[Dataset entries]
===

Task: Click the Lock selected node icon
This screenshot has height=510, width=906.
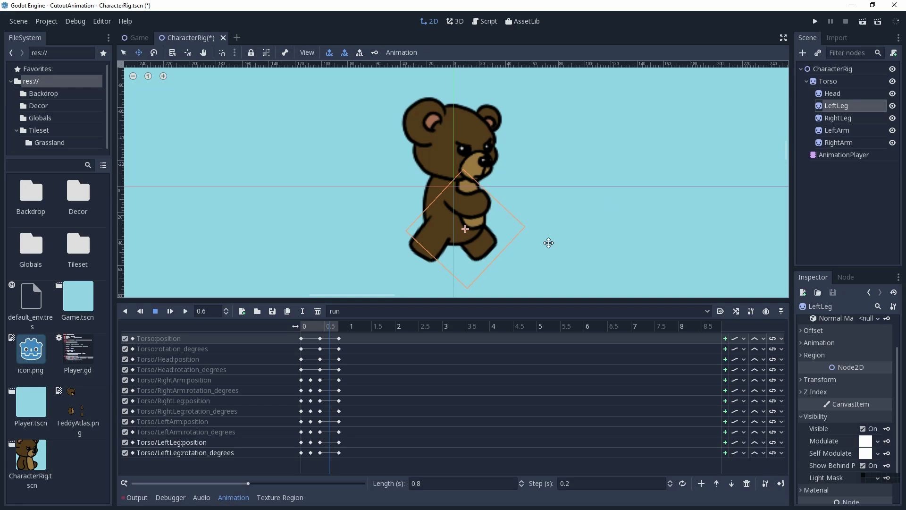Action: (251, 52)
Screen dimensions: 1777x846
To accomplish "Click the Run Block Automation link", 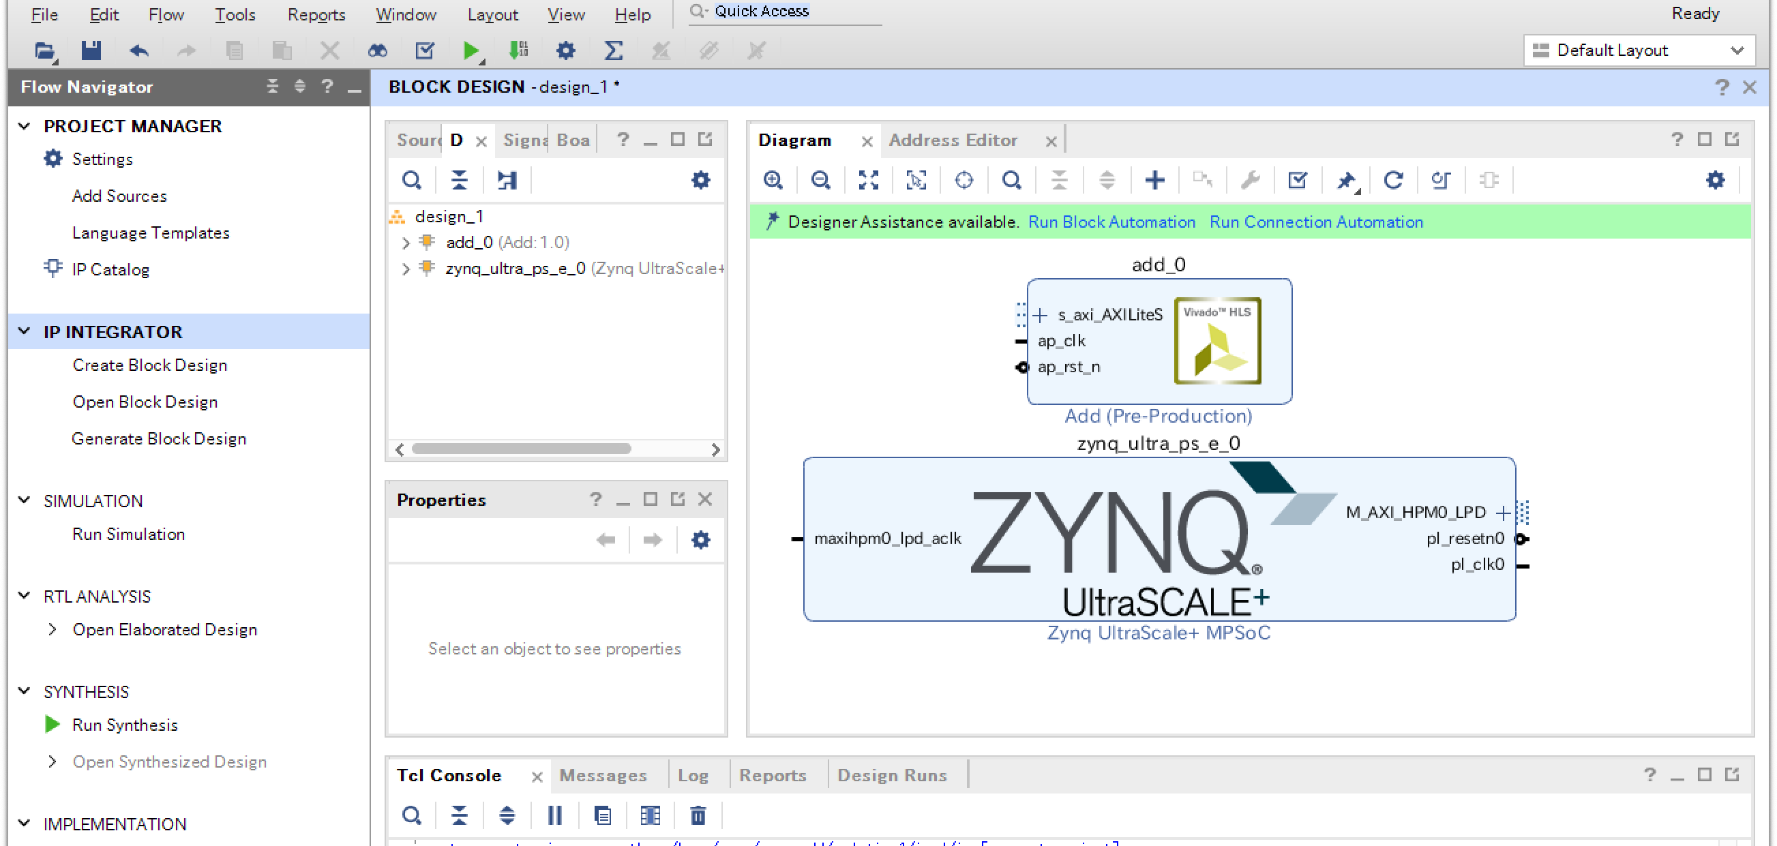I will click(x=1111, y=222).
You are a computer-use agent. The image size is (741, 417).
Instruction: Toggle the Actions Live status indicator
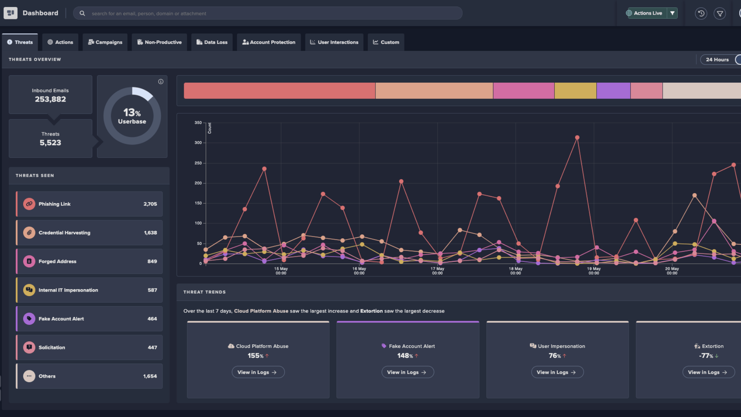(x=629, y=13)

===

[TASK] All pictures must be left out. Reproduce exactly the lines from the one containing "You are a computer-use" to the final line of the entries.

[RESULT FOR THIS EXERCISE]
You are a computer-use agent. The image size is (741, 417).
Instruction: Toggle the Actions Live status indicator
(x=629, y=13)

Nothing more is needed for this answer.